** Begin RECORDS **

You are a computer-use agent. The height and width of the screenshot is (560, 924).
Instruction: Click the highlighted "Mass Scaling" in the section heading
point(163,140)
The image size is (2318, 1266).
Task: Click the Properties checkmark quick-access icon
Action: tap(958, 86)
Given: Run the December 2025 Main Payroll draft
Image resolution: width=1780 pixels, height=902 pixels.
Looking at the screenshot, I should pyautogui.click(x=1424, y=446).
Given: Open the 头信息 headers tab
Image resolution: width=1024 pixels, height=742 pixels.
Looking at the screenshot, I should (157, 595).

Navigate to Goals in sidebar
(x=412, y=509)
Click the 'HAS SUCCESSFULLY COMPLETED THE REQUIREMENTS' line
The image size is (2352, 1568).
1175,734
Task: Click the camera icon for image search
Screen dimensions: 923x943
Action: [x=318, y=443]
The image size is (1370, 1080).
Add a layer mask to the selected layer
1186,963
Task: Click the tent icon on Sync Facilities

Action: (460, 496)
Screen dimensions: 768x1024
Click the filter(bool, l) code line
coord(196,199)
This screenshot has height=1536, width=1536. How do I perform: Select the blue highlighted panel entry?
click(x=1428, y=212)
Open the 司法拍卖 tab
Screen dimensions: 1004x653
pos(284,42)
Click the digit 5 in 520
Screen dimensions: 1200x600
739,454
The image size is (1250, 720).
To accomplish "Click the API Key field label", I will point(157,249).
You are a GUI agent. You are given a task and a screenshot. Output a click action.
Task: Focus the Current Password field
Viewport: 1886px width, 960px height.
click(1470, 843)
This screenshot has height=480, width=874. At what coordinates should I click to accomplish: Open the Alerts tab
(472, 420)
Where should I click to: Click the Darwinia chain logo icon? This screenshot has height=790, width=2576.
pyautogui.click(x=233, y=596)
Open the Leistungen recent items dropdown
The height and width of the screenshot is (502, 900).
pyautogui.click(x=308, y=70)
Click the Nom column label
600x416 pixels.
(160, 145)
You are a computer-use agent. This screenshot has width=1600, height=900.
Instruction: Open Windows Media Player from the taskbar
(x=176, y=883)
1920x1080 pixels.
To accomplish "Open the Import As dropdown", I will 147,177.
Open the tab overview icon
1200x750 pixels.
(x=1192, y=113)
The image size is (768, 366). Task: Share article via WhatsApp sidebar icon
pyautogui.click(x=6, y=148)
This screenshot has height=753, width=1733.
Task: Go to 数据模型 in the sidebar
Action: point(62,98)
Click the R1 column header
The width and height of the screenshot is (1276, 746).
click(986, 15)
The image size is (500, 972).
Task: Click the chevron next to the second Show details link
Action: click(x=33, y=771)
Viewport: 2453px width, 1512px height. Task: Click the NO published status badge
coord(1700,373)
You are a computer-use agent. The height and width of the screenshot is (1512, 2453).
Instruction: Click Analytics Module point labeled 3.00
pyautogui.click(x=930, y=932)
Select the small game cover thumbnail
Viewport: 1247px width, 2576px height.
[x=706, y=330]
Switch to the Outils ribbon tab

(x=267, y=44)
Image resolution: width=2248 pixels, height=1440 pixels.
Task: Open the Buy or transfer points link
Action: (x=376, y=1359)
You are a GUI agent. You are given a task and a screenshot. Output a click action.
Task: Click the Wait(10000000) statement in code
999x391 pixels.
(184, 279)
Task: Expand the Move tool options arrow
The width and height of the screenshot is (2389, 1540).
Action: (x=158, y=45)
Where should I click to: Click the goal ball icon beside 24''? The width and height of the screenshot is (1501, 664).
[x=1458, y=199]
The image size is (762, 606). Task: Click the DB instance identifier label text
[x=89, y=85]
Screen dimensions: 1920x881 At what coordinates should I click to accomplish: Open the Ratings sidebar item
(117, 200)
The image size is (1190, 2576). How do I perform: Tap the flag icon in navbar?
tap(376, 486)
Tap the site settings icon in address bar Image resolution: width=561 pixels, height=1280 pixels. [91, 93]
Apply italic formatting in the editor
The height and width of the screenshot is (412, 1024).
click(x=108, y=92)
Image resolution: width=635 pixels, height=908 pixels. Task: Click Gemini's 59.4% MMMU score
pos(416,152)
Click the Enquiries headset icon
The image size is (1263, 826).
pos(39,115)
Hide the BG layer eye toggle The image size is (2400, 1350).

** End RECORDS **

▸ **DESCRIPTION OF THE TASK**:
Please copy the rows above, line for line and unchanged, with nothing added or left out.

▸ **PROBLEM SOLUTION**:
You are a computer-use agent. The height and width of the screenshot is (560, 924).
Instruction: Click the highlighted "Mass Scaling" in the section heading
point(163,140)
The image size is (2318, 1266).
Task: Click the Properties checkmark quick-access icon
Action: tap(958, 86)
Given: Run the December 2025 Main Payroll draft
Image resolution: width=1780 pixels, height=902 pixels.
Looking at the screenshot, I should pyautogui.click(x=1424, y=446).
Given: Open the 头信息 headers tab
Image resolution: width=1024 pixels, height=742 pixels.
Looking at the screenshot, I should (157, 595).

Navigate to Goals in sidebar
(x=412, y=509)
Click the 'HAS SUCCESSFULLY COMPLETED THE REQUIREMENTS' line
The image size is (2352, 1568).
1175,734
Task: Click the camera icon for image search
Screen dimensions: 923x943
Action: [x=318, y=443]
The image size is (1370, 1080).
Add a layer mask to the selected layer
1186,963
Task: Click the tent icon on Sync Facilities

Action: (460, 496)
Screen dimensions: 768x1024
Click the filter(bool, l) code line
coord(196,199)
This screenshot has height=1536, width=1536. How do I perform: Select the blue highlighted panel entry?
click(x=1428, y=212)
Open the 司法拍卖 tab
Screen dimensions: 1004x653
pos(284,42)
Click the digit 5 in 520
Screen dimensions: 1200x600
739,454
The image size is (1250, 720).
To accomplish "Click the API Key field label", I will point(157,249).
You are a GUI agent. You are given a task and a screenshot. Output a click action.
Task: Focus the Current Password field
Viewport: 1886px width, 960px height.
click(1470, 843)
This screenshot has height=480, width=874. At what coordinates should I click to accomplish: Open the Alerts tab
(472, 420)
Where should I click to: Click the Darwinia chain logo icon? This screenshot has height=790, width=2576.
pyautogui.click(x=233, y=596)
Open the Leistungen recent items dropdown
The height and width of the screenshot is (502, 900).
pyautogui.click(x=308, y=70)
Click the Nom column label
600x416 pixels.
(160, 145)
You are a computer-use agent. This screenshot has width=1600, height=900.
Instruction: Open Windows Media Player from the taskbar
(x=176, y=883)
1920x1080 pixels.
To accomplish "Open the Import As dropdown", I will 147,177.
Open the tab overview icon
1200x750 pixels.
(x=1192, y=113)
The image size is (768, 366). Task: Share article via WhatsApp sidebar icon
pyautogui.click(x=6, y=148)
This screenshot has height=753, width=1733.
Task: Go to 数据模型 in the sidebar
Action: point(62,98)
Click the R1 column header
The width and height of the screenshot is (1276, 746).
click(986, 15)
The image size is (500, 972).
Task: Click the chevron next to the second Show details link
Action: click(x=33, y=771)
Viewport: 2453px width, 1512px height. Task: Click the NO published status badge
coord(1700,373)
You are a computer-use agent. The height and width of the screenshot is (1512, 2453).
Instruction: Click Analytics Module point labeled 3.00
pyautogui.click(x=930, y=932)
Select the small game cover thumbnail
Viewport: 1247px width, 2576px height.
[x=706, y=330]
Switch to the Outils ribbon tab

(x=267, y=44)
Image resolution: width=2248 pixels, height=1440 pixels.
Task: Open the Buy or transfer points link
Action: (x=376, y=1359)
You are a GUI agent. You are given a task and a screenshot. Output a click action.
Task: Click the Wait(10000000) statement in code
999x391 pixels.
(184, 279)
Task: Expand the Move tool options arrow
The width and height of the screenshot is (2389, 1540).
Action: (x=158, y=45)
Where should I click to: Click the goal ball icon beside 24''? The width and height of the screenshot is (1501, 664).
[x=1458, y=199]
The image size is (762, 606). Task: Click the DB instance identifier label text
[x=89, y=85]
Screen dimensions: 1920x881 At what coordinates should I click to accomplish: Open the Ratings sidebar item
(117, 200)
The image size is (1190, 2576). How do I perform: Tap the flag icon in navbar?
tap(376, 486)
Tap the site settings icon in address bar Image resolution: width=561 pixels, height=1280 pixels. [91, 93]
Apply italic formatting in the editor
The height and width of the screenshot is (412, 1024).
click(x=108, y=92)
Image resolution: width=635 pixels, height=908 pixels. Task: Click Gemini's 59.4% MMMU score
pos(416,152)
Click the Enquiries headset icon
The image size is (1263, 826).
pos(39,115)
Hide the BG layer eye toggle The image size is (2400, 1350).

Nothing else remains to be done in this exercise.